MARCELO MUSA CAVALLARI
DA REDAÇÃO

Os homens podem estar conversando há 100 mil anos. Depois de fazer um estudo comparativo de cerca de 200 famílias de línguas –o mais amplo universo usado nesse tipo de pesquisa até agora– Johanna Nichols chegou à conclusão de que a "mãe de todas as línguas" existia em alguma parte da África Central há pelo menos 100 mil anos.
Nichols é professora do Departamento de Línguas Eslavas da Universidade da Califórnia em Berkeley e apresentou suas conclusões na reunião anual da Sociedade Norte-Americana para o Avanço da Ciência, na semana passada, em San Francisco.
A data proposta pela professora é a mais recuada jamais proposta para a existência de uma língua. Johanna supõe, com base no grau de parentesco que as várias famílias de línguas apresentam, que elas tiveram uma origem comum.
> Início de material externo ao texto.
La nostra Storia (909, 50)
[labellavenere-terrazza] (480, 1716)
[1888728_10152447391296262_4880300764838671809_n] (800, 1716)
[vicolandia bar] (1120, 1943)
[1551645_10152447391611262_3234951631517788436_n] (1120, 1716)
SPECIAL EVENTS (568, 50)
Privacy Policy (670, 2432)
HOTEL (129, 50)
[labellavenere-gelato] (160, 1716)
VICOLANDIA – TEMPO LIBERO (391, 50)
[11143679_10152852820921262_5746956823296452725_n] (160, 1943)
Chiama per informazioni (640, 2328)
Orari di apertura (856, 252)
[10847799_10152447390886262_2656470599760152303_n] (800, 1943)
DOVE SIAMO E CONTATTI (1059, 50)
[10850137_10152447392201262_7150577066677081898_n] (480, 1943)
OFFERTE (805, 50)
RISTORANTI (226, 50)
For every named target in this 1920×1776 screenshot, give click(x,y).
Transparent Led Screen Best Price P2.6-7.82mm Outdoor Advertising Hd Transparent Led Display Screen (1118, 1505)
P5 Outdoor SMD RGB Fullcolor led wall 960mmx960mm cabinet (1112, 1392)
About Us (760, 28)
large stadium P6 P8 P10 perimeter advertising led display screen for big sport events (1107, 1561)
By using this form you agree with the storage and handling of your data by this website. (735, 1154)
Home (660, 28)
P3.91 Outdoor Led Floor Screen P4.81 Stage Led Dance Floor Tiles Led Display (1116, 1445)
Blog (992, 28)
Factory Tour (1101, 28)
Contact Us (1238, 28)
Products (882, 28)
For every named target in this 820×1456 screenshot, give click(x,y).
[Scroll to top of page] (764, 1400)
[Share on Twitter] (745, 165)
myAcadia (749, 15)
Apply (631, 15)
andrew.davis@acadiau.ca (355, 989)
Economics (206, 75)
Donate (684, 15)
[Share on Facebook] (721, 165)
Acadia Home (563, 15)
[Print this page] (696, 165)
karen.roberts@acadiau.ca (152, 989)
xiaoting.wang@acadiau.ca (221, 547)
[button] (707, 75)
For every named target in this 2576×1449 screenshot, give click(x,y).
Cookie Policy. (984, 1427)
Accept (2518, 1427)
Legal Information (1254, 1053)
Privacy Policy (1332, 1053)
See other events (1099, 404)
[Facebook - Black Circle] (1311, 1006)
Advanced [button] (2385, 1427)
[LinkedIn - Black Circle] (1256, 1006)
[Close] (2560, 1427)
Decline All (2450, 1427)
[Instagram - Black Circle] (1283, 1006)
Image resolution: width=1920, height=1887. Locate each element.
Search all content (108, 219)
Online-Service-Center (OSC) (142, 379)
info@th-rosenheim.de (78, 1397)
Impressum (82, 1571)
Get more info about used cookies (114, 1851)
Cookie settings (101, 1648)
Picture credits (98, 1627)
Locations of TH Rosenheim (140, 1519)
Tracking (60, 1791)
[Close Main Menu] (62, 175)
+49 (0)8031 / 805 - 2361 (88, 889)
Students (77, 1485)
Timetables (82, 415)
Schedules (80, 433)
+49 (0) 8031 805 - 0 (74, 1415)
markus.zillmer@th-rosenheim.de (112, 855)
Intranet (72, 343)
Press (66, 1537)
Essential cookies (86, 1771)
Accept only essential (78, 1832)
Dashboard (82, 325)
Geograficamente, a origem tem que ser na África, de onde se supõe que a espécie humana se espalhou para o resto do mundo.
A data, evidentemente, tem que ser anterior a essa diáspora. Nichols usou a análise estatística do grau de variedade e semelhança entre as línguas de vários grupos linguísticos. Isso feito, foi possível conjecturar acerca de um padrão de variabilidade das línguas ao longo do tempo. A data de 100 mil anos é resultado de um recuo hipotético até uma época em que o grau de variação fosse igual a zero, ou seja, uma época em que houvesse uma só língua.
Nichols comparou estruturas gramaticais e semânticas de línguas nativas da América, da Nova Guiné e da Ásia. O objetivo era pôr em contraste línguas não conectadas entre si. "As linguagens aparentadas mostram semelhanças nas estruturas profundas que não aparecem nas não-aparentadas", disse. Uma das estruturas profundas a que ela se refere é o uso de designativos da primeira pessoa (meu, para mim, eu etc.).
As famílias linguísticas podem ser determinadas a partir de semelhanças estruturais. Por exemplo, quando se começou o estudo das línguas indo-européias, no final do século 18 e começo do 19, o indício de que elas deveriam ter tido uma origem comum era a grande semelhança estrutural entre o latim, o grego e o alemão. As línguas indo-européias –grupo que compreende quase todas as línguas da Europa mais as iranianas e a maioria das línguas da Índia– têm como uma de suas carcterísticas básicas a independência entre o sistema verbal e o nominal. Os verbos se alteram segundo regras próprias e os substantivos e adjetivos –o sistema nominal– segundo outras. Não é o que ocorre com as línguas semitas, por exemplo. Em árabe ou hebraico, as frases "ele fala" e "ela fala" terão verbos diferentes ao se referirem a um sujeito masculino ou feminino. Essas regularidades –mais as regularidades semânticas– permitem o estabelecimento de famílias de línguas com um grau bastante grande de parentesco.
Quando se busca semelhanças que apontem origem comuns em grupos de famílias, geralmente o que se usa são estruturas semânticas. Raízes de palavras semelhantes significando a mesma coisa ou coisas correlatas são indício forte de parentesco.
Há, por exemplo, uma raiz –composta de m-l-k, ou variantes próximas- que significa algo relacionado a amamentação ou alimentação em um grupo muito amplo de línguas. A palavra "mlj" em árabe –uma língua semita– significa "mamar"; "milk" em inglês, língua indo-européia, significa "leite"; em saami, uma língua urálica, aparentada com o húngaro, "mielga" significa" seio; em tamil, língua dravidiana da Índia e do Sri Lanka, "melku" significa "mastigar"; em yupik, uma língua falada pelos esquimós, "meluq" significa "chupar"; em takelma, língua de um dos grupos indígenas da América do Norte, "mulk" significa "engolir".
Essa regularidade –cuja possibilidade de ter ocorrido por acaso é menor do que uma para um bilhão, segundo Meritt Ruhlen, autor de "A Guide to the World's Languages"– indica uma palavra que deve ter se formado antes que um grupo humano se dispersasse.
Nichols levou seu estudo mais à frente e tentou uma hipótese para a rota da dispersão da "língua mãe". Ela teria saído da África para o sudeste da Ásia e daí para o resto do mundo, num processo que teria tido início há 50 mil anos. Quando a dispersão começou, calcula Nichols, já não se tratava de uma, mas de várias línguas.
"É extraordinário como o uso de métodos linguísticos confirmados e confiáveis permite dizer quase tudo sobre as línguas antigas, de 50 mil anos", exulta Nichols.